By optimizing career guidance and strengthening
connections between education and industry in Rwanda,
this study seeks to equip students with the necessary tools
and support to navigate their career paths successfully.
Comprehensive assessment methodologies, including user
feedback analysis and performance metrics assessment,
illuminate new ways to enhance career guidance. The
overarching objective is to instill confidence in students
and prepare them to thrive in the ever-evolving
professional world.
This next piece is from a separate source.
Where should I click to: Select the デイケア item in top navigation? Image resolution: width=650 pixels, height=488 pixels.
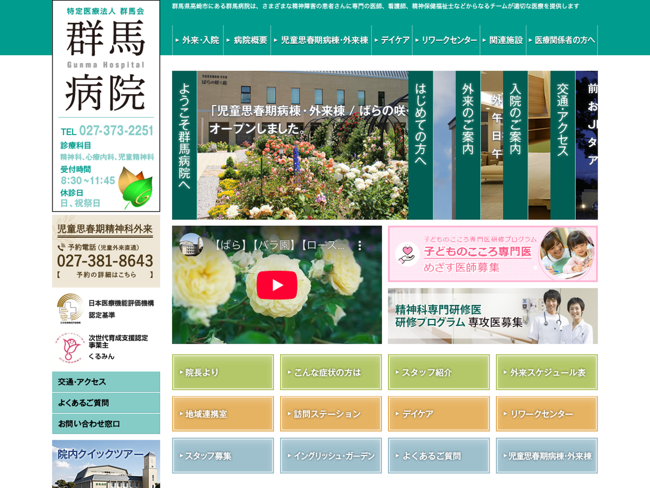point(392,40)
Ultimately, this research aimed to
bridge the divide between education and industry,
providing students with the insights and support needed
to make informed career decisions and succeed in their
chosen fields.
Keywords :
Career Guidance, Rwanda Education System, Machine Learning, Predictive Model, Random Forest Algorithm, Academic Performance, Education-Industry Connection, Performance Metrics.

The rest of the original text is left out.